A salesman, an entrepreneur and an impresario, Mr. Mirvish was also a well-known philanthropist. He was a Commander of the Order of the British Empire, a Member of the Order of Canada and the recipient of more than 250 awards. He leaves his wife, Anne; his son, David, a theatrical producer; three grandchildren; his sister, Lorraine, and his extended family. The flag at Toronto's city hall will fly at half mast on Thursday.

The funeral service will take place at Beth Tzedec Synagogue located at 1700 Bathurst Street, south of Eglinton Avenue, on Friday, July 13, 2007 at 11:00 a.m. followed by a strictly private family Shiva. Instead of flowers the Mirvish family has asked that donations to support up and coming entrepreneurs be sent to the Ed Mirvish Educational Memorial Fund c/o The Benjamin Foundation, 3429 Bathurst Street, Toronto, ON, M6A 2C3.

A brilliant marketer, a canny businessman, a workaholic and a retail visionary, Mr. Mirvish built a discount empire that in its day was a model of entrepreneurial chutzpah. His privately held, strictly cash business took him from poverty to wealth and earned him a surfeit of cultural capital.

Zany antics and an enduring support of the arts, especially live theatre, earned him an affectionate place far beyond the commercial reach of his store. His rise from discount merchant to owner of the Old Vic and the Royal Alexandra Theatres enabled him to rub shoulders with royalty and hang around with stars of the theatrical world, including Peter O'Toole and Sir John Gielgud.

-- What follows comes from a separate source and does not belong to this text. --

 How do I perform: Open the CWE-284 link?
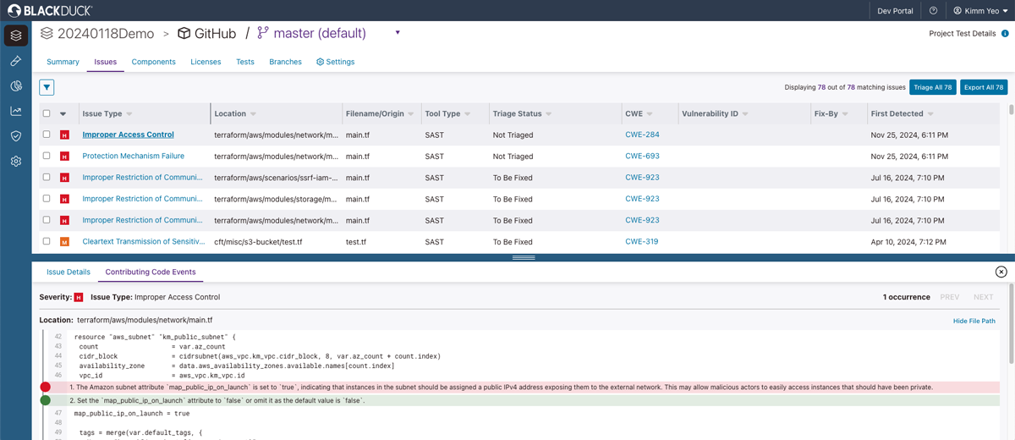pyautogui.click(x=642, y=135)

Honest Ed's, the bargain emporium at Bloor and Bathurst Streets in Toronto that he opened in 1948 by cashing his wife's insurance policy, grossed about $1-million in four years later, and he never looked back.

Among the life lessons he loved to pass on: Bright lights lure customers like moths; the bigger the display of merchandise, the more people buy. As good as his word, he decorated the store with a mammoth sign decorated with 22,000 light bulbs and luridly painted signs.

”No exchanges, no refunds, no credit, no delivery and short hours,” Mr. Mirvish liked to boast. ”By eliminating all those services you should be able to pass on those services to the customer.”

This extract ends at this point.